「2015年はJリーグにとって大きな変革にチャレンジする年」
 村井満チェアマンがキックオフカンファレンスで宣言したように、今季の明治安田生命Jリーグは大きく変わる。J1はファースト、セカンドの2ステージ制が11年ぶりに導入された。1ステージ制より多くのクラブに優勝のチャンスが広がり、ポストシーズンとなるチャンピオンシップでは緊張感漂う一発勝負が展開される。最後の最後までヤマ場が用意されたエンターテインメント、それが今季のJ1だ。

 2ステージ制の魅力とは

 まずは簡単に新方式になるJ1の概要を説明しておこう。前述のとおり、レギュラーシーズンは各17節ずつのファースト、セカンドに二分して実施。レギュラーシーズン後に年間王者を決めるチャンピオンシップを行う。チャンピオンシップは最大5クラブが進出(レギュラーシーズンの結果次第で出場数は変動)。チャンピオンシップ1回戦ないし準決勝(ともに1回戦制)を勝ち抜いたクラブと、シードされた年間勝ち点1位クラブが、ホーム&アウェイ方式の決勝で年間王者を争う。
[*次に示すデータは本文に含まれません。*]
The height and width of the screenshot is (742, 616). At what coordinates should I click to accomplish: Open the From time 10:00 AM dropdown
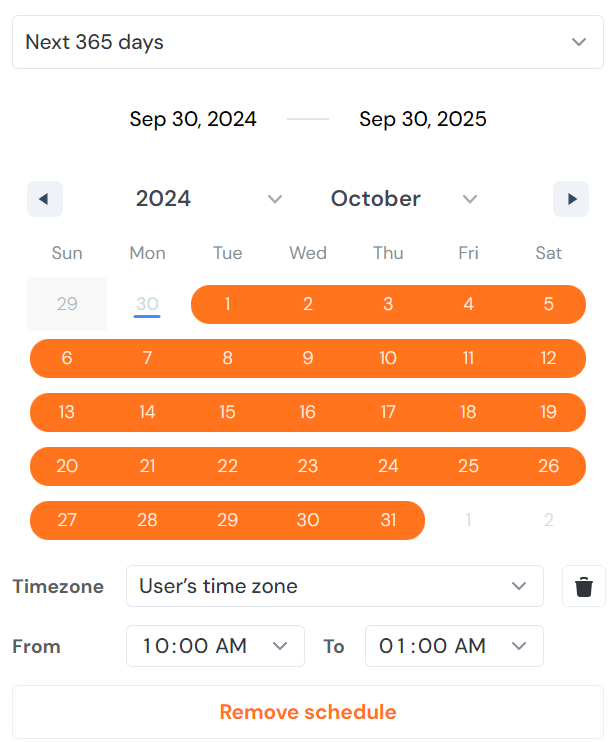pyautogui.click(x=215, y=646)
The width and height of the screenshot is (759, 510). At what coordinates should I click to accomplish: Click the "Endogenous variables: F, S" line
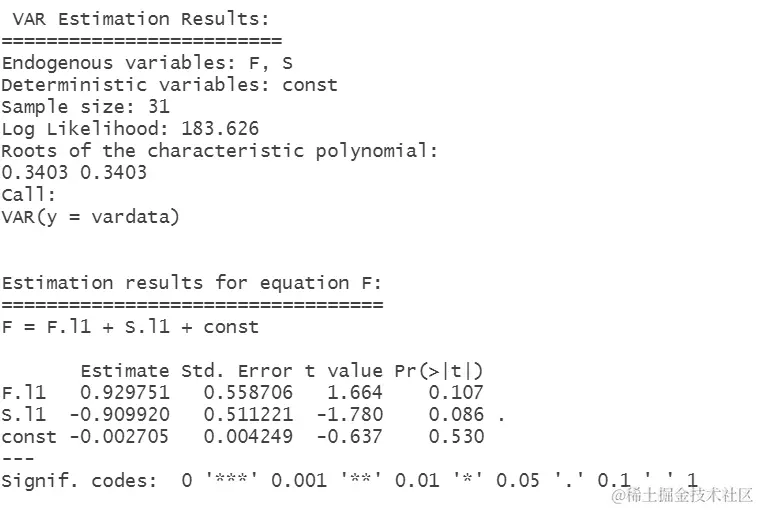click(147, 63)
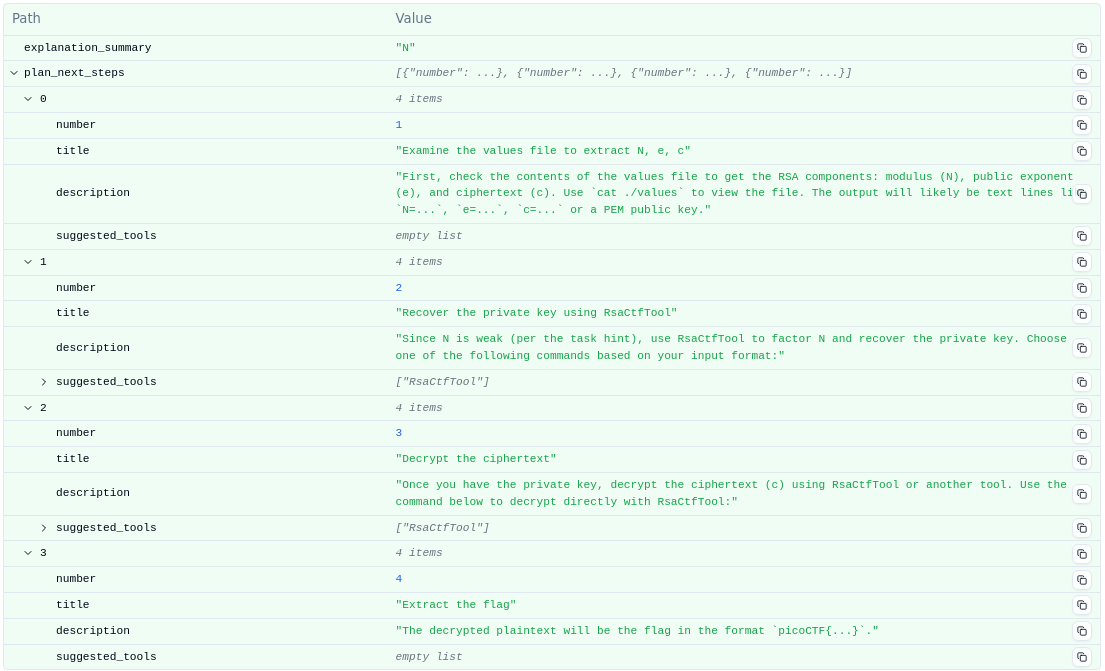Copy the "Recover the private key" title value
Viewport: 1105px width, 671px height.
pos(1081,314)
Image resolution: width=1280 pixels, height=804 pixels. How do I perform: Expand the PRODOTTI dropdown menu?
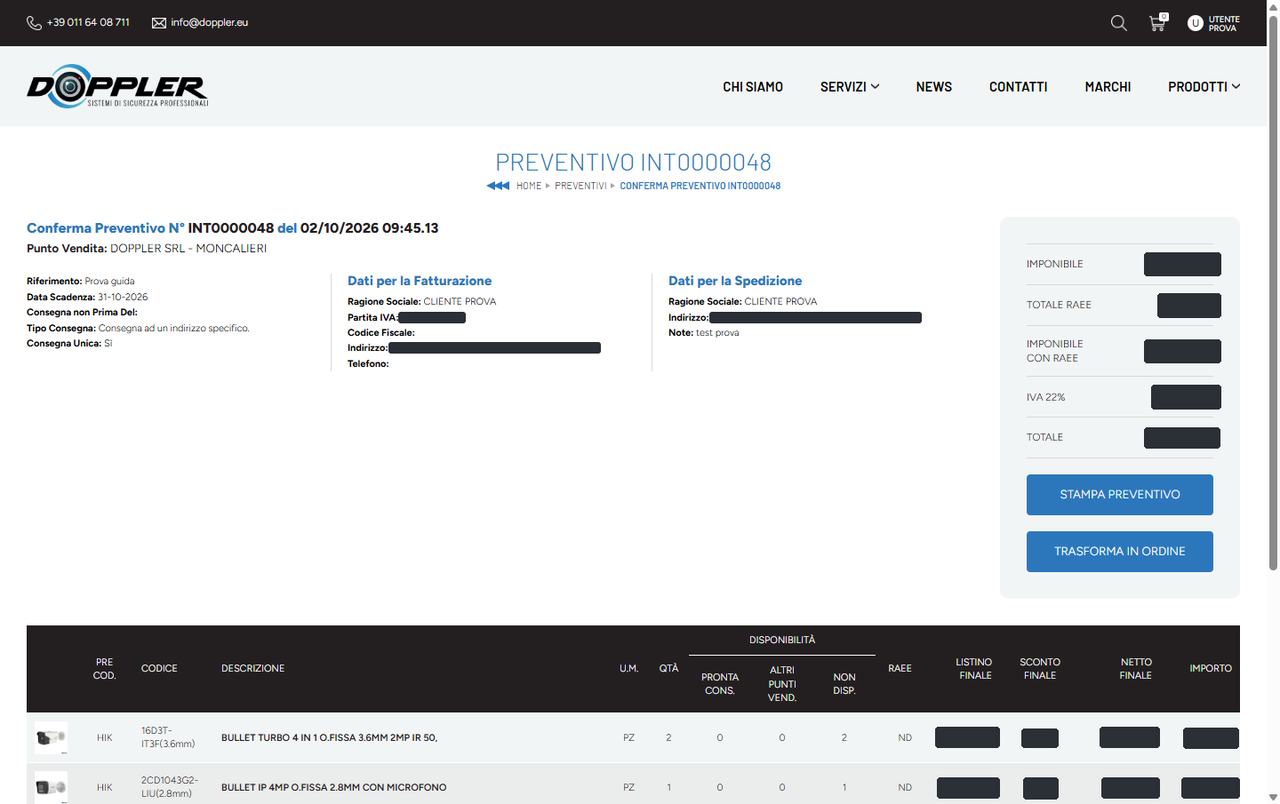coord(1204,87)
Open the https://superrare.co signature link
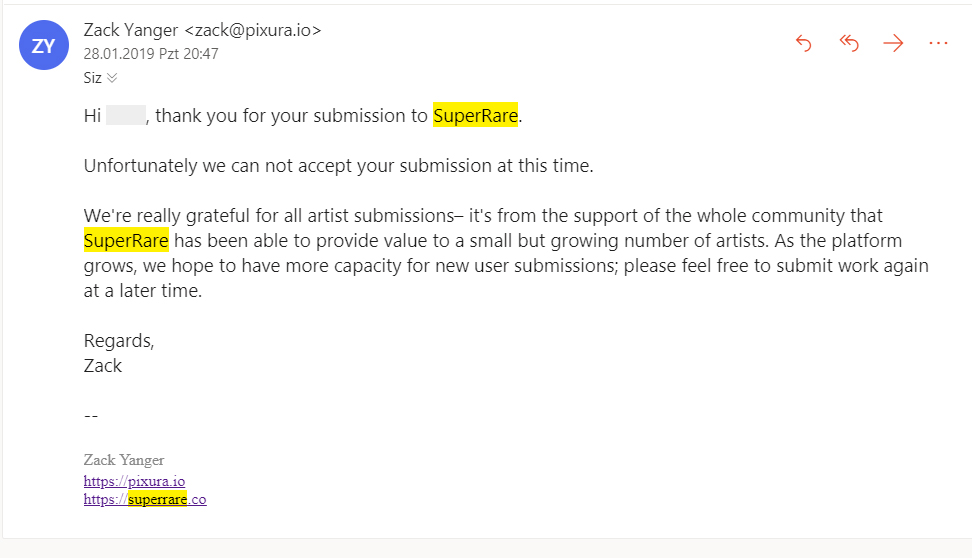 [145, 499]
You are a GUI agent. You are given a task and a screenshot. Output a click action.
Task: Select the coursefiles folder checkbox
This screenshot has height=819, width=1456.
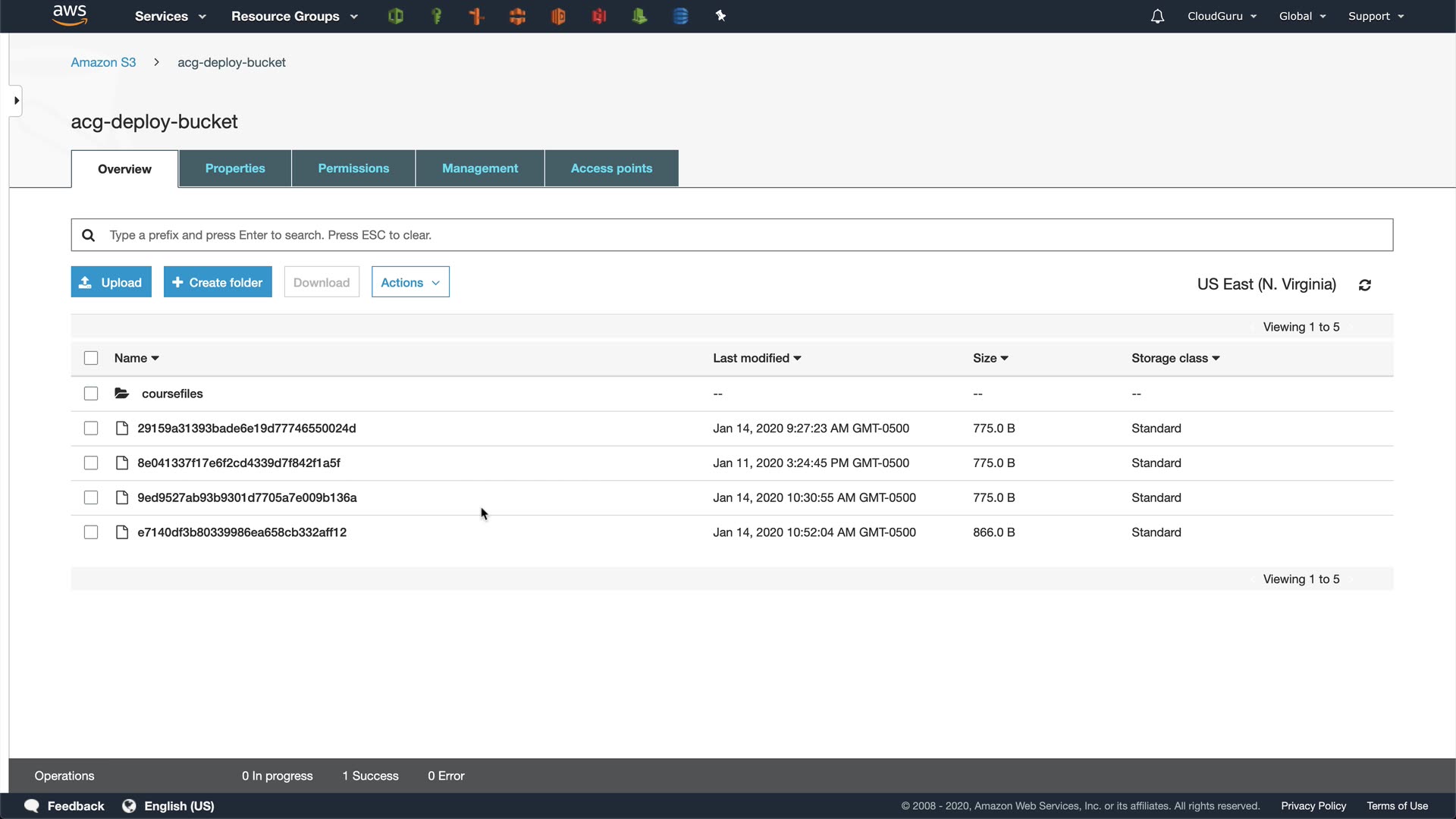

 2ステージ制では毎試合がこれまで以上に緊張感を帯びることになる。シーズンを通して勝ち点を計算しながら戦える1ステージ制では、序盤につまずいても、終盤に向けて調子を上げていけば逆転優勝も可能だった。昨季の覇者・ガンバ大阪はまさにそのパターンだったと言っていい。

 しかし、半期ごとにステージ優勝が決まる2ステージ制では1試合1試合がステージ優勝に直結するのだ。当然、どのクラブも序盤から勝ち点3を死にもの狂いで獲りにくるはず。この意識がリーグ全体に浸透すれば、サッカーのクオリティーは間違いなく向上する。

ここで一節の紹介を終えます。